She should’ve expected it. Cartwright had nothing left to lose. Thanks to a lenient judge, he’d avoided the death penalty, but he was never leaving this place.
She got to her feet before the guard had the door open, and resisted the urge to react. Instead, she righted her chair and sat back down as though everything was fine, waving the guard off. “Does it bother you that this is the worst you can do? Is that why you’re making up claims of a copycat?”
His face flushed an angry red and a vein in the center of his forehead popped up. “Get out.”
“If you’re not making it up,” she challenged, ignoring the way her cheek throbbed, “then prove it.”
“I didn’t make any damn claim to the Zionist...” He cut himself off again, blew out a noisy breath.

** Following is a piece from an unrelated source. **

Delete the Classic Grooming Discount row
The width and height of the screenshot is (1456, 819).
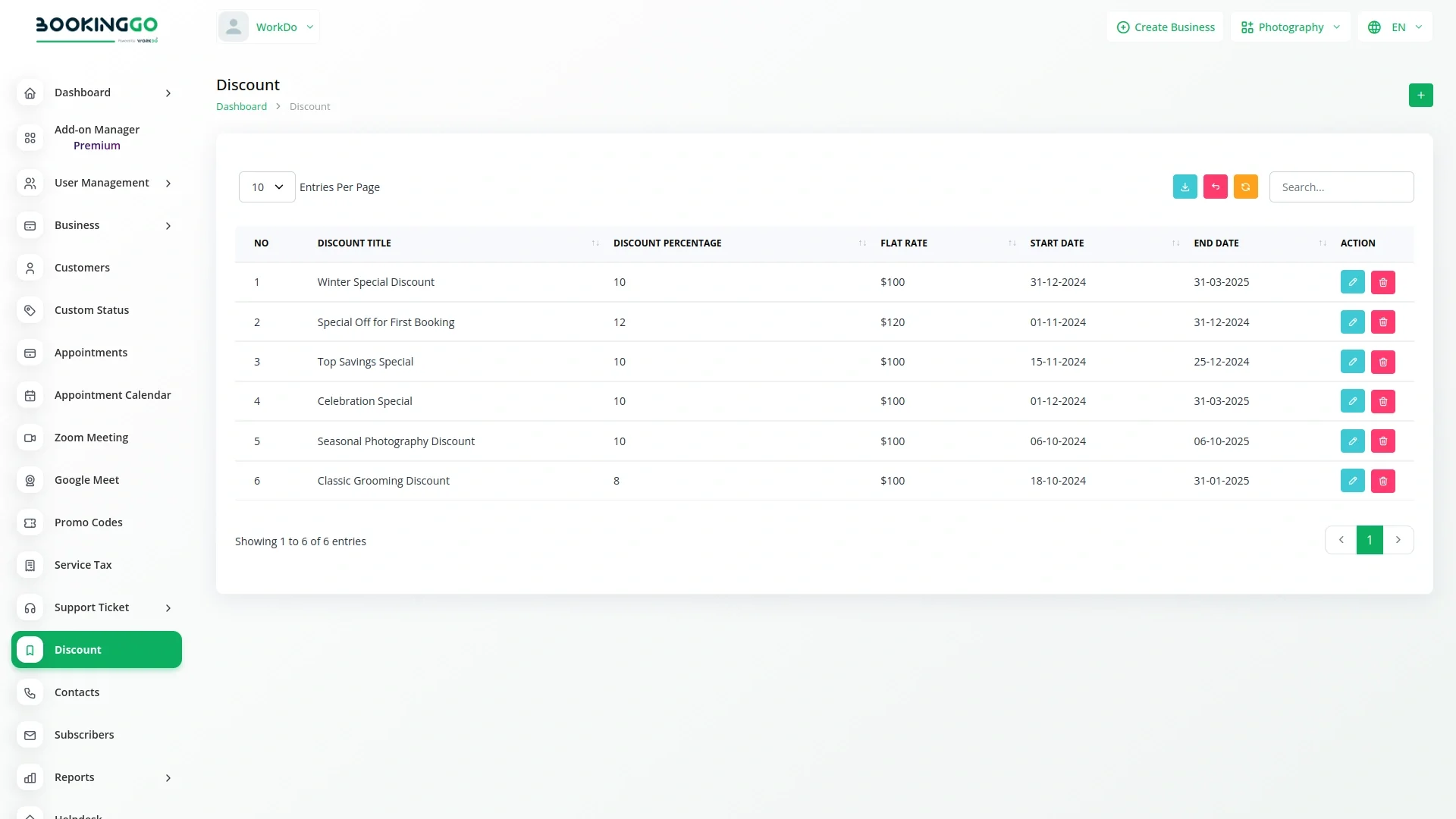pos(1382,481)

But she knew what he was going to say. Zionist Occupational Government. It was what a lot of fervent antigovernment groups called the federal government. She tried not to roll her eyes.
“I have nothing to say to you,” Cartwright finally finished.
She stared at him a minute longer, but a year and a half as a profiler—or behavioral analyst as they were officially called—told her she didn’t have anything to gain here. Her six years before that as a regular special agent told her she needed to find a real case.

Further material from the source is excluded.